Showing posts with label UNESCO Portugal. Show all posts
Showing posts with label UNESCO Portugal. Show all posts

Thursday, 11 November 2010

Portugal - Guimaraes


Guimarães is a city in Guimarães Municipality, in the North of Portugal.
The city was founded upon much older settlements by Count Vímara Peres after his namesake (Vimaranis, later Guimaranis), soon after he established the 1st County of Portugal (in 868). As the first capital of Portugal, Guimarães is known as the place where the country was born – "The Cradle City". In 1095 Count Henry of Burgundy, who had married princess Teresa of León, establishes in Guimarães the 2nd County of Portugal (Condado Portucalense). In July 25, 1109 Afonso Henriques, son of Count Henry of Burgundy, is born in this same city. That is where Duke Afonso Henriques proclaimed Portuguese independence from the Kingdom of León, after the Battle of São Mamede, declaring himself to be Afonso I, king of Portugal.
The Historic Centre of Guimarães was declared a World Heritage Site in 2001 by UNESCO, due to its Middle Age historical monuments.

Monday, 8 November 2010

Portugal - Sintra


Sintra is a town in Sintra Municipality in Portugal, located in the Grande Lisboa subregion and the Lisbon Region. The town is a UNESCO World Heritage Site on account of its 19th century Romantic architecture.

Sintra has become a major tourist attraction, with many day-trippers visiting from nearby Lisbon. Attractions include the fabulous Pena Palace (19th c.) and the castle Castelo dos Mouros (8th or 9th century, reconstructed in the 19th century) with a breath-taking view of the Sintra-Cascais Natural Park, and the summer residence of the kings of Portugal Palácio Nacional de Sintra (largely 15th/16th century), in the town itself. The Sintra Mountain Range, one of the largest parks in the Lisbon area, (Serra de Sintra) is also a major tourist attraction.

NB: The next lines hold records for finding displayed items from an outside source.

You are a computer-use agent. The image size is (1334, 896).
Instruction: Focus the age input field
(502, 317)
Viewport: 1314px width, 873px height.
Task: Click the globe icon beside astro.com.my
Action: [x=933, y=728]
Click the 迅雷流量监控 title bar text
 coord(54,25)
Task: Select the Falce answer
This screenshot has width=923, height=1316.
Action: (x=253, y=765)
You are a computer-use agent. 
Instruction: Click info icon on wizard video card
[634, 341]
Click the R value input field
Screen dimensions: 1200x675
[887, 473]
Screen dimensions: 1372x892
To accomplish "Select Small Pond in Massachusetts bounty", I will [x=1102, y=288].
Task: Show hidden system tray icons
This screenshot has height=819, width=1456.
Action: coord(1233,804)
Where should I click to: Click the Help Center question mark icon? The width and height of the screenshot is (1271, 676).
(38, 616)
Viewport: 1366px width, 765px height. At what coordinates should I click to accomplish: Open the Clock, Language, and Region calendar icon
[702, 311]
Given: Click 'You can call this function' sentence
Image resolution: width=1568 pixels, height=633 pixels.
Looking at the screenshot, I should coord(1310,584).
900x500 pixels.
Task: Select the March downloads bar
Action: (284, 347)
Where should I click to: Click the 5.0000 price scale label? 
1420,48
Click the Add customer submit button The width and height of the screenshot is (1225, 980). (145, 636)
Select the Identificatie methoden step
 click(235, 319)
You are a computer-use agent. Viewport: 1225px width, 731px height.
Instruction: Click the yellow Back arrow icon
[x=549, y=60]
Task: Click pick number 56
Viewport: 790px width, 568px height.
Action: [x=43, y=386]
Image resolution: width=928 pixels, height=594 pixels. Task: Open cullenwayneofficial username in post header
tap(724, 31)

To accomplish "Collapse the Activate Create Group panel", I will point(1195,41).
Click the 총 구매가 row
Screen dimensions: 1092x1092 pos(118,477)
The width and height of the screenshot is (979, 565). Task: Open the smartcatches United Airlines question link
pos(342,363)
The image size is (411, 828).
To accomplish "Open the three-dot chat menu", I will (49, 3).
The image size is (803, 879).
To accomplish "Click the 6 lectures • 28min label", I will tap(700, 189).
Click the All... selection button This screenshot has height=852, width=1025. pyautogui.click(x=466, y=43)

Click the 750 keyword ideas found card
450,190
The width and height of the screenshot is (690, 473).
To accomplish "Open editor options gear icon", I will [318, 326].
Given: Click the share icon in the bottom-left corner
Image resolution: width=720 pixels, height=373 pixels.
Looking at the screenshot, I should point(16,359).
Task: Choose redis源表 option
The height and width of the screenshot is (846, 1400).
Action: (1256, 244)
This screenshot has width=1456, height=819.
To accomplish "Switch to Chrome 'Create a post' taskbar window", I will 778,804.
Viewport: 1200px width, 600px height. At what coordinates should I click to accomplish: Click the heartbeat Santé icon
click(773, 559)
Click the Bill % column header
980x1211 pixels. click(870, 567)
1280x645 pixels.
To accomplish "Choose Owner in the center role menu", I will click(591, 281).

In 1809 Lord Byron wrote to his friend Francis Hodgson, "I must just observe that the village of Cintra in Estremadura is the most beautiful in the world."

Sunday, 31 October 2010

Portugal - Batalha Abbey


Batalha's abbey is one of Europe's greatest Gothic masterpieces and is protected as a World Heritage monument.
It was built in 1388 after King João I made a vow to the Virgin that he would build a magnificent monastery if she granted him a victory over the Castillians in the Battle of Aljubarrota. An equestrian statue of Nuno Alvares Pereira, the king's commander at the battle, stands before the southern facade.

The exterior possesses innumerable pinnacles, buttresses and openwork balustrades above Gothic and Flamboyant windows, while the front portal is decorated with statues of the apostles in intricate Gothic style.

In the vast Gothic interior are 16th-century stained-glass windows of exceptional beauty, and in the Founder's Chapel are the tombs of King João, his queen Philippa of Lancaster, and of their younger sons, including Prince Henry the Navigator.

The Royal Cloisters were first built in Gothic style in the late 1380s, but Manueline embellishments were added a century later. Typical Manueline symbols such as plants and flowers of the newly discovered lands and other seafaring motifs carved in every arch illustrates the variety and excitement of Portuguese art during the Age of Discovery.

The Chapter House guards the Tomb of the Unknown Soldiers, where the bodies of two casualties of World War I lie. The vaulting is an outstandingly bold feat (an unparalleled example of the Gothic style), rising to a height of 20m (60ft) without intermediary supports -- only condemned criminals were used to build it.

A magnificent Gothic doorway almost 15m (50ft) high with Manueline decoration gives access to the roofless Unfinished Chapels, perhaps the most astonishing part of Batalha. Seven chapels radiate from an octagonal rotunda, divided from each other by deeply carved incomplete pillars that create an effect of oriental exuberance. The massive buttresses were designed to support a dome that was left unfinished.